De alguma forma, é algo que a Flip precisava ouvir. Com sotaque britânico, talvez o pessoal preste atenção.

A hora do Lobo

Em 2009, depois de participar na Tenda dos Autores da mesa “Verdades inventadas” (veja trecho aqui, em vídeo), que dividi com Arnaldo Bloch e Tatiana Salem Levy, tive a felicidade de ver Lobo Antunes jantar a Flip.

Depois do discurso com certo ranço de ensaiado de Gay Talese, o português António Lobo Antunes pôs a Flip 2009 no bolso ontem à noite. Com o humor dos grandes mal-humorados e aquela marra que é só dele mesmo, lançou ao auditório abarrotado da Tenda dos Autores uma quantidade acachapante de boas tiradas, anedotas e epigramas.

Reed e Crumb, ausentes

A edição 2010, anotei na época, foi marcada por especulações de que o fôlego do evento estaria se esgotando. O astro do rock Lou Reed e o astro dos quadrinhos Robert Crumb, cada um a seu modo, contribuíram para isso.

O mundo literário é vasto, mas os astros que aceitam convites do gênero – universo que não inclui Philip Roth e um monte de gente – estão acabando. Uma prova disso é a volta de Salman Rushdie, que ainda assim foi um dos pontos altos de 2010. Se tiver que vir de novo em 2013, porém…

Por outro lado, a ideia de afrouxar os critérios propriamente literários para abarcar astros de outros céus, testada este ano com Lou Reed e Robert Crumb, deu no que deu. Reed nem veio e Crumb, arrependido de não ter feito o mesmo, foi o entediado personagem principal de uma das mesas mais tolas em oito anos de Flip. É irrelevante decidir se a culpa é dele ou de quem desavisadamente convidou um sujeito alérgico a aparições públicas. O fato é que a noite de sábado, filé mignon do evento, micou.

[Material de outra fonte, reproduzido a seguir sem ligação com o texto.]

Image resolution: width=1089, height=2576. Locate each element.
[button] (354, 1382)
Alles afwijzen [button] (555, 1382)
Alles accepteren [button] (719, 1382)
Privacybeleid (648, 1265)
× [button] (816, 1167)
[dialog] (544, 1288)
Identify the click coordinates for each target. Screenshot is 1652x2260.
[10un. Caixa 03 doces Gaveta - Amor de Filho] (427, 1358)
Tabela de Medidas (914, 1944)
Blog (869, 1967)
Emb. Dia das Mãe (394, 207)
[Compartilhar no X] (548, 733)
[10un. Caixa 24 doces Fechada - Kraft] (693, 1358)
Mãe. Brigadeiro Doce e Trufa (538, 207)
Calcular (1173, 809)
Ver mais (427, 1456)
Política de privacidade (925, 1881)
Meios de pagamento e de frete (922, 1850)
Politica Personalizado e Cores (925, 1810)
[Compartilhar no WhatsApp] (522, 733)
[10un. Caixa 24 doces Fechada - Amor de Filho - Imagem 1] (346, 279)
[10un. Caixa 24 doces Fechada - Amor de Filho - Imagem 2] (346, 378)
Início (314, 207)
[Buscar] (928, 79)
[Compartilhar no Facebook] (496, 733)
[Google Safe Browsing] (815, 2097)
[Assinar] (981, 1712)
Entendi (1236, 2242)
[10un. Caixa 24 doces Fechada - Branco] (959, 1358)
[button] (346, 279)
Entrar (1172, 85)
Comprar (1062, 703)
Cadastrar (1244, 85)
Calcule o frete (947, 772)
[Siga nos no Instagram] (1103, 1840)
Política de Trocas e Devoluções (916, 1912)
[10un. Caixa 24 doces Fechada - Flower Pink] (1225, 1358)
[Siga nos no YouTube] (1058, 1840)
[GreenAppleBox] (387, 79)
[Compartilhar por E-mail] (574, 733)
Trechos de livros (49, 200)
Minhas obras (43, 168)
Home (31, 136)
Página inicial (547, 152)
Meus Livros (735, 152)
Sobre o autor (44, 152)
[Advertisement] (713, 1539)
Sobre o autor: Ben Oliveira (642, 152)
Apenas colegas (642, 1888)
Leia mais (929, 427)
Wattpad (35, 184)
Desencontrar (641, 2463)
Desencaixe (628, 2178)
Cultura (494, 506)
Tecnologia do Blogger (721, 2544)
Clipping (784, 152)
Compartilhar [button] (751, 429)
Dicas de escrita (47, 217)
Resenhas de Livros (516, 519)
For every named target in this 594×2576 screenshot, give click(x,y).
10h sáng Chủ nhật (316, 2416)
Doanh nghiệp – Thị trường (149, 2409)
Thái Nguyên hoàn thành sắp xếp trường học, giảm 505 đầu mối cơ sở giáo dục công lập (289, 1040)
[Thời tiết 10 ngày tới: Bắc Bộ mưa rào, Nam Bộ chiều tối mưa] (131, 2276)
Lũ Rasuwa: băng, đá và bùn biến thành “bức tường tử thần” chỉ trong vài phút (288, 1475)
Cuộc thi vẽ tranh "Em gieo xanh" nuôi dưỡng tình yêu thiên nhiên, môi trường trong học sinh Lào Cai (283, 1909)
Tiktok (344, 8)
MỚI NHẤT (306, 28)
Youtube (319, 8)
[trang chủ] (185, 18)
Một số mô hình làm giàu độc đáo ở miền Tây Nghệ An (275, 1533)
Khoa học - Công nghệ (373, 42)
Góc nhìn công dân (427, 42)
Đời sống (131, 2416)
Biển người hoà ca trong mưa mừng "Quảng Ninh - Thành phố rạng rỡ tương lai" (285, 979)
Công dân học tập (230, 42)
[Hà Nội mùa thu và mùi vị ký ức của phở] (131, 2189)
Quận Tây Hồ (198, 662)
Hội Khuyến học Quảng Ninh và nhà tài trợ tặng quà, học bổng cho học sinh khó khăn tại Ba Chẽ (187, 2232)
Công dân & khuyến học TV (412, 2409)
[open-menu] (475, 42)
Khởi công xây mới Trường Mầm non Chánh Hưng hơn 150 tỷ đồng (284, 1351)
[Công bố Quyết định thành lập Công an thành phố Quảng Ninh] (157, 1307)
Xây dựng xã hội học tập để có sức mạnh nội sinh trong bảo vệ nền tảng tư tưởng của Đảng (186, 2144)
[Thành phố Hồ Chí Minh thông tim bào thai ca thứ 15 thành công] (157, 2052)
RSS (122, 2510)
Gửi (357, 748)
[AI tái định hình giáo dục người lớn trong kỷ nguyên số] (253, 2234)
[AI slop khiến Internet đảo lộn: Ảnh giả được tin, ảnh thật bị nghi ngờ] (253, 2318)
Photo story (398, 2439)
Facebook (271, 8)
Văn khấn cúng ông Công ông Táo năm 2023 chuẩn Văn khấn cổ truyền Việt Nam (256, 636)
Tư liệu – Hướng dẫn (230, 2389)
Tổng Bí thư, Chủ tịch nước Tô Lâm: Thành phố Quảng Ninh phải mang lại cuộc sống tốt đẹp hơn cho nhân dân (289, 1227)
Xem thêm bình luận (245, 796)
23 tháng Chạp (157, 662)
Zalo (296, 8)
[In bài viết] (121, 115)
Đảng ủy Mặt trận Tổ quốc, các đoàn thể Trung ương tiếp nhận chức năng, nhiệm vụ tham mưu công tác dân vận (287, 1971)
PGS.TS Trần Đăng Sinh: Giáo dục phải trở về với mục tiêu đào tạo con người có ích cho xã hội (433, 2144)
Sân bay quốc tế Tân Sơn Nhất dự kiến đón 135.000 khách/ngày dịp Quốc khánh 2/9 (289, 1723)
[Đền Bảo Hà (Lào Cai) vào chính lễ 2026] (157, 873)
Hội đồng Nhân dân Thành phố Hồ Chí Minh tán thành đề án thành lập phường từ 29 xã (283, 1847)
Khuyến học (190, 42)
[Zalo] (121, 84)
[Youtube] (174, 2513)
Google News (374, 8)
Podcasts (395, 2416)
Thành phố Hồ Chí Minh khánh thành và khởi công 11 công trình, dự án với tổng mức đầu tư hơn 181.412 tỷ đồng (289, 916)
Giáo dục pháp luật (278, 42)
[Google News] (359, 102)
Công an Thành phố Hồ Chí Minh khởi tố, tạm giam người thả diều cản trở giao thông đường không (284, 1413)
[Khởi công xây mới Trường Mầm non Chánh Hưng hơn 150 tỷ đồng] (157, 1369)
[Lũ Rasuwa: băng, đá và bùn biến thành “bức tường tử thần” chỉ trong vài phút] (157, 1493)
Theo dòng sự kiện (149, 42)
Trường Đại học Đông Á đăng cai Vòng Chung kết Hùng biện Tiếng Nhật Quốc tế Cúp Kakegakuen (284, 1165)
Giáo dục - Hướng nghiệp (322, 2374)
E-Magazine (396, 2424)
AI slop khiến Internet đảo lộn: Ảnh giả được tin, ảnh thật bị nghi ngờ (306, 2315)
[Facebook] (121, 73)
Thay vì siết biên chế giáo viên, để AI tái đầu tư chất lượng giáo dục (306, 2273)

O ‘nazista’ e o queridinho

Ano passado, o cineasta francês Claude Lanzmann e o escritor português Valter Hugo Mãe foram os personagens mais destacados da festa, conforme registrei neste balanço. Por motivos opostos.

Se o curador da Flip 2011, o crítico literário Manuel da Costa Pinto, tivesse optado por outra palavra negativa para qualificar a participação constrangedora do cineasta francês Claude Lanzmann, responsável pelo pior momento da festa, teria prestado um bom serviço à história do evento. (…) Ao optar por chamar de “nazista” um judeu que foi combatente da Resistência Francesa e realizou o referencial documentário “Shoah”, sobre o Holocausto, Costa Pinto viu-se obrigado a pedir desculpas e levou para uma penosa prorrogação o constrangimento inaugurado pela truculência com que Lanzmann humilhou repetidamente seu entrevistador, Márcio Seligmann-Silva, e desrespeitou o público na mesa de sexta-feira chamada “A ética da representação”.

Se nazista foi a palavra errada, o escritor português de origem angolana Valter Hugo Mãe foi o homem certo no lugar certo e na hora certa, deixando a Flip como o autor que melhor proveito soube tirar dessa plataforma de lançamento em toda a sua história.